We are like a thirsty town, desperate for a new water supply.

Our human inclination is to talk ourselves into believing the mirage. Add in
the inevitable snake oil salesmen... As scientists, the more we desperately,
wish for a thing to be true, the more we must demand of the evidence.

------
poelzi
Database with cold fusion papers (very comprehensive):

[http://lenr-canr.org/index/Summary/Summary.php](http://lenr-
canr.org/index/Summary/Summary.php)

The BSM-SG model describes LENR fusion very well, most of the reported
experiments implement one ore more of the theoretical mechanisms for
successful fusion.

[http://www.amazon.com/Structural-Physics-Nuclear-Fusion-
BSM-...](http://www.amazon.com/Structural-Physics-Nuclear-Fusion-BSM-
SG/dp/1482620030/ref=asap_bc?ie=UTF8)

But does not make so much sense without understanding the main book.

------
mrfusion
I recently was excited to find out that cold fusion is actually real.
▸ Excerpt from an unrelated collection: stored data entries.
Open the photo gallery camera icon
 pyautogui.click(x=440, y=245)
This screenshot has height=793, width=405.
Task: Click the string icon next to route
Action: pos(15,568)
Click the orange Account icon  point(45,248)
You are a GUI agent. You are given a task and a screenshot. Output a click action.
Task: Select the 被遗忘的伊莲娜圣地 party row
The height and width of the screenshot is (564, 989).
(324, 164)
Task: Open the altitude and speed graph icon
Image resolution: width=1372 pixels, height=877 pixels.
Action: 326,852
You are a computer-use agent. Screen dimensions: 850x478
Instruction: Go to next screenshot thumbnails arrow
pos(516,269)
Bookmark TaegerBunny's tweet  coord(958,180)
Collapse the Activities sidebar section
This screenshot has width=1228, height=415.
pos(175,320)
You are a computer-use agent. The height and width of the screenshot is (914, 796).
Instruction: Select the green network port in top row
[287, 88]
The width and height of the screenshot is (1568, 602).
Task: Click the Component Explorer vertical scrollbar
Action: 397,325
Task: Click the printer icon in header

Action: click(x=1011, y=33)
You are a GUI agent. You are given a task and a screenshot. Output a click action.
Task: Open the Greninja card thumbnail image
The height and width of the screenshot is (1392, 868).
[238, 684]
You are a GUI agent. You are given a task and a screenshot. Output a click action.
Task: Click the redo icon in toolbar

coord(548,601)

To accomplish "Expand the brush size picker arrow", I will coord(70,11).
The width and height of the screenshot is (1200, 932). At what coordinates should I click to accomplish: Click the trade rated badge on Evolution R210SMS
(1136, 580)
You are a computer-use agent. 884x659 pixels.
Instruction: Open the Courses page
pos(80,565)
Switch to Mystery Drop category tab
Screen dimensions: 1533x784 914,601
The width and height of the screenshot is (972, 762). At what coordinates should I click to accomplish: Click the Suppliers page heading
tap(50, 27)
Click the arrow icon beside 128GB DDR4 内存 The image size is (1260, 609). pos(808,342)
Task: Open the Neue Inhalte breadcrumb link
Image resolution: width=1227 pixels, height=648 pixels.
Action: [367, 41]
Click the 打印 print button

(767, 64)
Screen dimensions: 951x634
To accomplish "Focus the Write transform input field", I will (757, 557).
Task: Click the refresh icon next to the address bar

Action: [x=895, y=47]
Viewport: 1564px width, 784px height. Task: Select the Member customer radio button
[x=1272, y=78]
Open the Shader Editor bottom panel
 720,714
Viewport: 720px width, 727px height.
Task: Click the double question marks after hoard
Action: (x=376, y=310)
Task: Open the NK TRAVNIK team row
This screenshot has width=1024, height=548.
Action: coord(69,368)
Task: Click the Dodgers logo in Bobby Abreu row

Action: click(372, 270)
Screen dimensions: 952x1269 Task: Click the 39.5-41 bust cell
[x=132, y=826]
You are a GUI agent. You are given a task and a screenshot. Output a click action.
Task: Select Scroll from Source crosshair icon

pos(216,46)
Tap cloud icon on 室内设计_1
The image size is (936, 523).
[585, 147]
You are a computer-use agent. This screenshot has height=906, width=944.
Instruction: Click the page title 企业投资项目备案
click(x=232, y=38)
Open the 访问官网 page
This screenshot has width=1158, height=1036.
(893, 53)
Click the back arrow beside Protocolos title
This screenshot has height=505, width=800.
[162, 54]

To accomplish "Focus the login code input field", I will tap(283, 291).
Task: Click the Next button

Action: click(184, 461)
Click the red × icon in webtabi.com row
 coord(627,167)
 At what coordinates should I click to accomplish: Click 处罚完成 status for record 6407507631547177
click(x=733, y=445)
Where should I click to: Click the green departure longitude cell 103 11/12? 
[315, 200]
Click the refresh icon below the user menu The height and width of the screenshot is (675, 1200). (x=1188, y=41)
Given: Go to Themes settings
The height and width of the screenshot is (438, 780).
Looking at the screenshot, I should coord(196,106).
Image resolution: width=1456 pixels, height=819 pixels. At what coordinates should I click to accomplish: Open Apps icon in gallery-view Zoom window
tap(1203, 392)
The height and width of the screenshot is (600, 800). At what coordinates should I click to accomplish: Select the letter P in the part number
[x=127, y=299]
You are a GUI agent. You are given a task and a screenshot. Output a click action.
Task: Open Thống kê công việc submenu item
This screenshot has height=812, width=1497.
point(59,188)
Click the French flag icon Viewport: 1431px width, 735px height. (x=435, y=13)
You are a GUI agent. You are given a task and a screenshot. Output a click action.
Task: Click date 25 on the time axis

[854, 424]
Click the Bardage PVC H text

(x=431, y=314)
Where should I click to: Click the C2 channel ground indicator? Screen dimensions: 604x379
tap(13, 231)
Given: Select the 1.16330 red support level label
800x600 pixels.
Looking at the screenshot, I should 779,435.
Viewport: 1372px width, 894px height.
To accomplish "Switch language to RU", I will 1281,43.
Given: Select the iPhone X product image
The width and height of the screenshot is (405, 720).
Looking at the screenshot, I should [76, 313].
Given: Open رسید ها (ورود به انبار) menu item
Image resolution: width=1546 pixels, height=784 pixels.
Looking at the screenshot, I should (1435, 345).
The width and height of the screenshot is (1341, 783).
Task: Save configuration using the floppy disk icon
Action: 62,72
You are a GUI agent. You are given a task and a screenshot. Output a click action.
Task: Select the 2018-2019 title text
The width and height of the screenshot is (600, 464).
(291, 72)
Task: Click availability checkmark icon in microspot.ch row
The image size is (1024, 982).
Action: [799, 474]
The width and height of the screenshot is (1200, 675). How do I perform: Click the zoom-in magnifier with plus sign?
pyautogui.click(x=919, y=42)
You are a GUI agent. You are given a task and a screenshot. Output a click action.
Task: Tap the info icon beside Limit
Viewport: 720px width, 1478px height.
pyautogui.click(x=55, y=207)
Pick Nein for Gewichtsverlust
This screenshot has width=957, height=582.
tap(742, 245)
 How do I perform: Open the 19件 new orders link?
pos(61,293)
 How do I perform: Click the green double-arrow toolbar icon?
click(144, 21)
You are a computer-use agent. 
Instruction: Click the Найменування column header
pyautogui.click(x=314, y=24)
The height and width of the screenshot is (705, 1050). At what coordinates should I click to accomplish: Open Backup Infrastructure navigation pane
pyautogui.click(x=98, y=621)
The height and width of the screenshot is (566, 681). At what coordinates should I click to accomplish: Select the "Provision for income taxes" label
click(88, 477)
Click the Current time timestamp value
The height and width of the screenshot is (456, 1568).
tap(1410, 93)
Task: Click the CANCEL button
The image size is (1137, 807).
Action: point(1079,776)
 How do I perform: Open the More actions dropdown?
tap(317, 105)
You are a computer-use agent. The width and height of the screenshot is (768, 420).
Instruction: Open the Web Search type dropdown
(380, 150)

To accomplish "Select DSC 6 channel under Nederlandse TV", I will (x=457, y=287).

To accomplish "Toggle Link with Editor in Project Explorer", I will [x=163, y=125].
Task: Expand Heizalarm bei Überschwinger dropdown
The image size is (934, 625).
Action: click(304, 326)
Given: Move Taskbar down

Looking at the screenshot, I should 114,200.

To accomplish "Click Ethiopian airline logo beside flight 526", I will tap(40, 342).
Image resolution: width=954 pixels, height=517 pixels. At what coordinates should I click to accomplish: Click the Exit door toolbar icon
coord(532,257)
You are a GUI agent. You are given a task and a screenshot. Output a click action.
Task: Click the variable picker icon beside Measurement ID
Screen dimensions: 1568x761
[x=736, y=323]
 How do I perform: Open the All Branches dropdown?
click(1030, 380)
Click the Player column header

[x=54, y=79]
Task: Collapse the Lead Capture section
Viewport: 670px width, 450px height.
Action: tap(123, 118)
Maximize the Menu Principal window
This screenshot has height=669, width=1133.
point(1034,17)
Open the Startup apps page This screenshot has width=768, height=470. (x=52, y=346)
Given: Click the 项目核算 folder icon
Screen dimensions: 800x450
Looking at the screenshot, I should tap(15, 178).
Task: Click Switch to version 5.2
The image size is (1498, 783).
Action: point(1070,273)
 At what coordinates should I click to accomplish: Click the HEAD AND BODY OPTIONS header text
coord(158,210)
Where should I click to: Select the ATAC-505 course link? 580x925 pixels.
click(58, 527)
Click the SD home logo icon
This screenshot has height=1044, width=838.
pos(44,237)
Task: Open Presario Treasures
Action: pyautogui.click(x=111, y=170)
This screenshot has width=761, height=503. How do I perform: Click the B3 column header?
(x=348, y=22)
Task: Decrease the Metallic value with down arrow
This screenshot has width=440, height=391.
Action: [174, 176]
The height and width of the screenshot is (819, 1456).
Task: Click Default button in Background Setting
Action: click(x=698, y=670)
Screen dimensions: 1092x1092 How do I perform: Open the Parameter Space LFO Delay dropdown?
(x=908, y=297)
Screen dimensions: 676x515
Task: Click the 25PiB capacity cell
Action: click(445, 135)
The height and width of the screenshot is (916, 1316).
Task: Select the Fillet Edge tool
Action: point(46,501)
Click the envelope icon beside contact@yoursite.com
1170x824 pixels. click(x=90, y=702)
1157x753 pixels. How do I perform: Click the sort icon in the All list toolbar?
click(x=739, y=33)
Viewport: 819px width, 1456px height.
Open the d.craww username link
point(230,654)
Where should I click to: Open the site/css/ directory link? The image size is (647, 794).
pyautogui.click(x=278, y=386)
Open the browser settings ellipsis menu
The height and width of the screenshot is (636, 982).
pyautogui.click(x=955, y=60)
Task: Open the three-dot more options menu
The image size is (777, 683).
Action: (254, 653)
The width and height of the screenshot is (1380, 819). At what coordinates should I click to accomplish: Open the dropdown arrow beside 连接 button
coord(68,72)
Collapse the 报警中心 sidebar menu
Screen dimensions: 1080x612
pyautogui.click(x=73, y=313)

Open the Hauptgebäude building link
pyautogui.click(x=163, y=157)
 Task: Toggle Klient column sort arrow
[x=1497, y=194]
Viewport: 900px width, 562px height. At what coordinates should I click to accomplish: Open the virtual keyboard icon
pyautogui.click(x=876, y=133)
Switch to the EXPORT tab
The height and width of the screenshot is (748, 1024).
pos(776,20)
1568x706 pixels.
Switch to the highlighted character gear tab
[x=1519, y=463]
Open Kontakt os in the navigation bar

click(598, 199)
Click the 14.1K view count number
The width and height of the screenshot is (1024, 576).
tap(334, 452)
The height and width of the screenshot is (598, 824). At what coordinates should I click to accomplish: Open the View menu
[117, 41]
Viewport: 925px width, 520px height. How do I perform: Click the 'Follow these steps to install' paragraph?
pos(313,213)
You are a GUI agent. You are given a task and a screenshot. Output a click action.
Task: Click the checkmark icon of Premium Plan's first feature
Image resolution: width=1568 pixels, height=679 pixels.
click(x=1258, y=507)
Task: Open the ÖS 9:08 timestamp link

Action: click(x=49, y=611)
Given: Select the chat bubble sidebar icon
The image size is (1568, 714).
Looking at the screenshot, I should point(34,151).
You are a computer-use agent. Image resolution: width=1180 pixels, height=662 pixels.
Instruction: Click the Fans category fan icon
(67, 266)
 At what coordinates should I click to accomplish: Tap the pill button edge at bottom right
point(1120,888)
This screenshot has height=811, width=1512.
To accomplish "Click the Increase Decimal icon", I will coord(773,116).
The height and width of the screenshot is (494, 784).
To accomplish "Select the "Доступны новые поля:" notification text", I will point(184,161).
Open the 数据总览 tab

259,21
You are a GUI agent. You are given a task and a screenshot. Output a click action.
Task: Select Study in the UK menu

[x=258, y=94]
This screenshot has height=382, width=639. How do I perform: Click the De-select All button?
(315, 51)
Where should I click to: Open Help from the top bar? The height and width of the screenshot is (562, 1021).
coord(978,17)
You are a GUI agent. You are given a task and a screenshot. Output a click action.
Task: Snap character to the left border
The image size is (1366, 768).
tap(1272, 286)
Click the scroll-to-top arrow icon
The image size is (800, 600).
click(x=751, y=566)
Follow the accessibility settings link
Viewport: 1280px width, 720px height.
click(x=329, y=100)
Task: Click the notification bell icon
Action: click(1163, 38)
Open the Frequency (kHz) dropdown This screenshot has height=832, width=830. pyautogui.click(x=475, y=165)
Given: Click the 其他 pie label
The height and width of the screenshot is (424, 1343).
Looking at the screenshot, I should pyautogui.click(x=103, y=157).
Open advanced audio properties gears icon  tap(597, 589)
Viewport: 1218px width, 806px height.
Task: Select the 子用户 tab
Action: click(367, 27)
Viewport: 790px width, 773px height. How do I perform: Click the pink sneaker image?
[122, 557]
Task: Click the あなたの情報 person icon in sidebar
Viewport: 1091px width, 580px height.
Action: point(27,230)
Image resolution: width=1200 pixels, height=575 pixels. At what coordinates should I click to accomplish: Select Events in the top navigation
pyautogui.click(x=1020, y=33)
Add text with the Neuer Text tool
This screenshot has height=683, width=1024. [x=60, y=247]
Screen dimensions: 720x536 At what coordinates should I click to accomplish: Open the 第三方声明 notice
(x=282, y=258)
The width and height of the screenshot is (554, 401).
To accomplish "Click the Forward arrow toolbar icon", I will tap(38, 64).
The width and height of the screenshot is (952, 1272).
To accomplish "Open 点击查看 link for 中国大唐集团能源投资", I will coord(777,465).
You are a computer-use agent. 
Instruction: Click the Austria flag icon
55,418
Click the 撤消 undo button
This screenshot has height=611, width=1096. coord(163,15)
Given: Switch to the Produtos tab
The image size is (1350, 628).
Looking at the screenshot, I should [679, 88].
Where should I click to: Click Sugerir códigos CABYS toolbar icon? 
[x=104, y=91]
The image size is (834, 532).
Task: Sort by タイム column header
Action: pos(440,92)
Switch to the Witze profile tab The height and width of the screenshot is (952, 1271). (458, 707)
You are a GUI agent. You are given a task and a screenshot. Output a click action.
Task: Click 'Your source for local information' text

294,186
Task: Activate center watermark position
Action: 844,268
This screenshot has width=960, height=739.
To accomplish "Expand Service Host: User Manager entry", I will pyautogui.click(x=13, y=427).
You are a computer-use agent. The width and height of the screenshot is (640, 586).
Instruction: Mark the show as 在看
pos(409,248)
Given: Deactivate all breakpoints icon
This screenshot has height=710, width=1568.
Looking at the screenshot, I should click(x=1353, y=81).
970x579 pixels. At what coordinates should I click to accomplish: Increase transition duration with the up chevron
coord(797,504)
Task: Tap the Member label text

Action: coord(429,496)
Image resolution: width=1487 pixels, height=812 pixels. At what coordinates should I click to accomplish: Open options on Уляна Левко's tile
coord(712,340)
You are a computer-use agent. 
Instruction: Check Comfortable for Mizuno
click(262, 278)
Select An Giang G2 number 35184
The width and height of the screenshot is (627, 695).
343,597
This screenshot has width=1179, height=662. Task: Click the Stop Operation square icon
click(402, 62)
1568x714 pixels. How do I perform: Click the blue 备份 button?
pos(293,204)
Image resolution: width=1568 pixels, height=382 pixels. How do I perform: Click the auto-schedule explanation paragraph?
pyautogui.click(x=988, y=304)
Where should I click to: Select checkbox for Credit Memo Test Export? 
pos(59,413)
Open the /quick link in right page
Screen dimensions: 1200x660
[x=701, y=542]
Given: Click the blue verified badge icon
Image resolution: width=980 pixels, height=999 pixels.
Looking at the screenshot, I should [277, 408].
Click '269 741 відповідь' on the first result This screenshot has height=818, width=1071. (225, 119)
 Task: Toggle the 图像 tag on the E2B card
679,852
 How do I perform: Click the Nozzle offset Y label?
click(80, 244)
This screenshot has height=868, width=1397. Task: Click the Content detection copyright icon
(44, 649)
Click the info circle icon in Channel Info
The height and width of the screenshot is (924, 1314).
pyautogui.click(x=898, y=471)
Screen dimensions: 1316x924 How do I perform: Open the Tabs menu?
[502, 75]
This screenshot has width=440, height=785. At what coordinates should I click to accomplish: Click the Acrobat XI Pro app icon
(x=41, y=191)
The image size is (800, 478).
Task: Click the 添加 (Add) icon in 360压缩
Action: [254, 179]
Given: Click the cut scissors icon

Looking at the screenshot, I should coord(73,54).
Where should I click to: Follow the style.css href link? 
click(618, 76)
Check it
out: [https://en.m.wikipedia.org/wiki/Muon-
catalyzed_fusion](https://en.m.wikipedia.org/wiki/Muon-catalyzed_fusion)

No one ever seems to mention it but it seems like it could be a promising
avenue someday.

------
steven2012
The same thing goes for those that would dare to dispute string theory or
human-caused global warming. Trying to publish any papers that defy either of
those canons will likely end your career.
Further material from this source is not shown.